- **Required work**: Apart from pictures, transcribe exactly each line from the one containing "The width and height of the screenshot is (680, 456)." through the final line of the listing below.

*** Dataset extract

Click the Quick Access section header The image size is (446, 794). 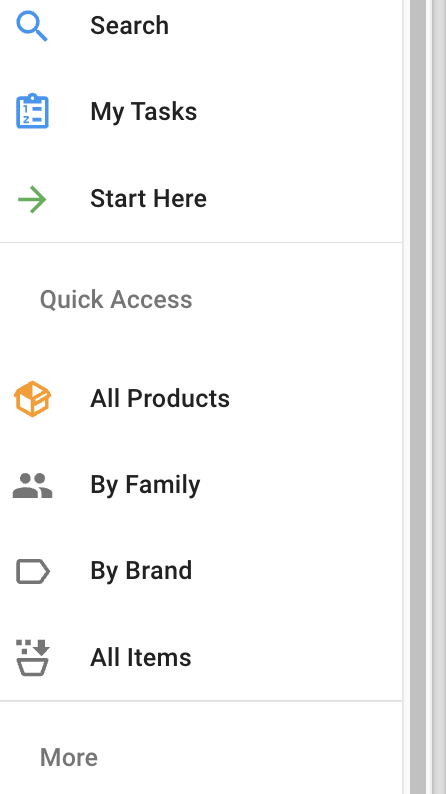click(x=116, y=299)
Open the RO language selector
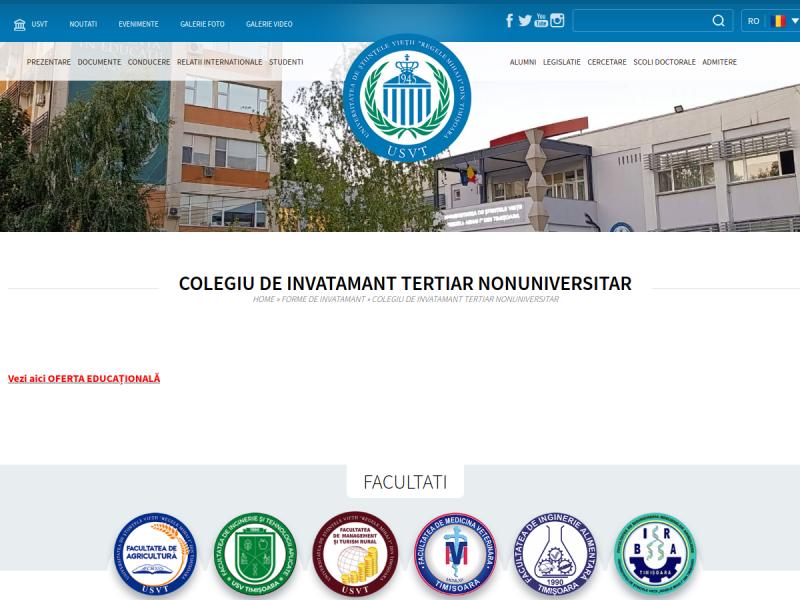The width and height of the screenshot is (800, 600). tap(753, 18)
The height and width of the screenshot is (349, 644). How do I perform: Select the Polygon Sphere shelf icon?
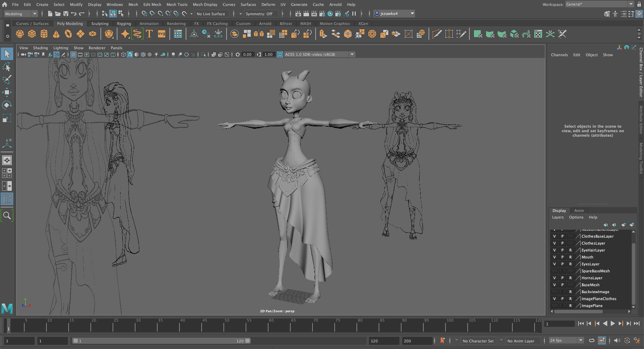coord(20,34)
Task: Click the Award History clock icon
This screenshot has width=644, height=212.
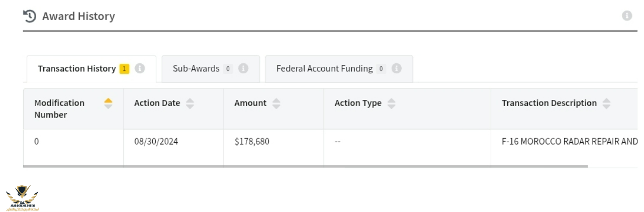Action: [x=30, y=16]
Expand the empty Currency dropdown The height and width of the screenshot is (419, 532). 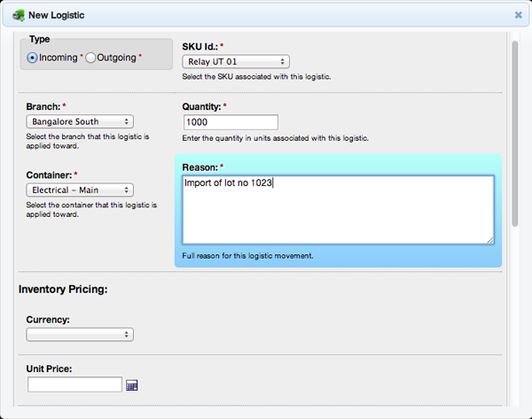point(80,334)
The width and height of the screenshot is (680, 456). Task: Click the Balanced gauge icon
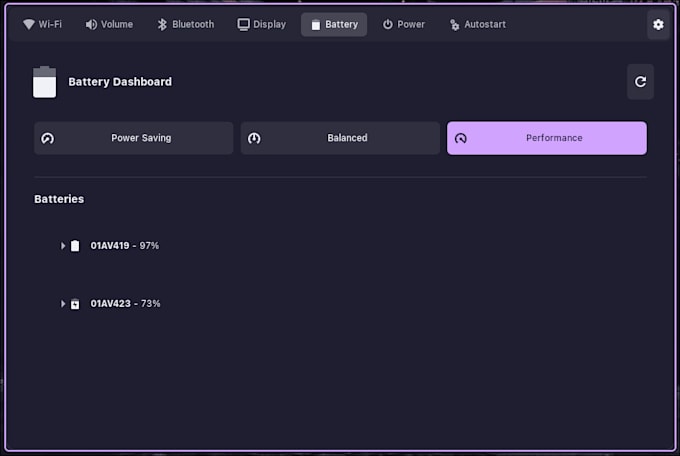254,138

******

- **Exercise answer**:
The width and height of the screenshot is (680, 456). Task: Click the Balanced gauge icon
254,138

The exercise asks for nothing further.